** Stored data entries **
+ + + + + + +
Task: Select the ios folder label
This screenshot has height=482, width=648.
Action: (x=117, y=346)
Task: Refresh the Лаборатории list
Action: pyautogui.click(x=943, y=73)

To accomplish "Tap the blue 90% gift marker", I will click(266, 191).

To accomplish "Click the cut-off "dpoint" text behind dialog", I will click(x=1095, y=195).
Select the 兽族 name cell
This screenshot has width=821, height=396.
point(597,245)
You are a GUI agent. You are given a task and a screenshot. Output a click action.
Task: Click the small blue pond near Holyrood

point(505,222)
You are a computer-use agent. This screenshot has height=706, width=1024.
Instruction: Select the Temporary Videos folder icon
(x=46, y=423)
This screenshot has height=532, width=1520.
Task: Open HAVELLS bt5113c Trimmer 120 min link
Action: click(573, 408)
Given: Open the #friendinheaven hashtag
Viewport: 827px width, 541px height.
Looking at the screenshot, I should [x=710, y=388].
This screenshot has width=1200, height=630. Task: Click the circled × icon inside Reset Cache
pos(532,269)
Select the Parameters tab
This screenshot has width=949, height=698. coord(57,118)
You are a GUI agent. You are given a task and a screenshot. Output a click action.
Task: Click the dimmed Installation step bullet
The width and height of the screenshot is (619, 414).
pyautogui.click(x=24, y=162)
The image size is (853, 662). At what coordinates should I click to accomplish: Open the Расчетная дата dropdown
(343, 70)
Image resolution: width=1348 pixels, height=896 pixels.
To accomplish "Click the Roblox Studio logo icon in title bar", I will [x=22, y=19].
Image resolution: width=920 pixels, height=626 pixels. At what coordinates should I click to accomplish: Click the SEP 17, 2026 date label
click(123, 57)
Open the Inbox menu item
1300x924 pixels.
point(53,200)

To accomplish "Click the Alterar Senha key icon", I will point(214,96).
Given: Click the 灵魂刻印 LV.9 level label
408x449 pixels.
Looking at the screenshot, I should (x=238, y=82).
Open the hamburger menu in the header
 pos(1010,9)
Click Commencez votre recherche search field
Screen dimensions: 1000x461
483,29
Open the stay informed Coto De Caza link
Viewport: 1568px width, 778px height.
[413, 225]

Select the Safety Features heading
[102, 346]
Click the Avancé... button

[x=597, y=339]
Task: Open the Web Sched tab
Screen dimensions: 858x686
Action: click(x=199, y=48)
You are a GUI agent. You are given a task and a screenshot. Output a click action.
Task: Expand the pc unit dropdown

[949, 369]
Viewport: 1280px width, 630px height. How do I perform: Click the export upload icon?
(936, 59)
+ + + + + + +
** WORK INSTRUCTIONS **
Set down exactly the lines from the one that contains "Select the Safety Features heading" to the final line above, both included, and nothing more.

** PROBLEM SOLUTION **
Select the Safety Features heading
[102, 346]
Click the Avancé... button

[x=597, y=339]
Task: Open the Web Sched tab
Screen dimensions: 858x686
Action: click(x=199, y=48)
You are a GUI agent. You are given a task and a screenshot. Output a click action.
Task: Expand the pc unit dropdown

[949, 369]
Viewport: 1280px width, 630px height. How do I perform: Click the export upload icon?
(936, 59)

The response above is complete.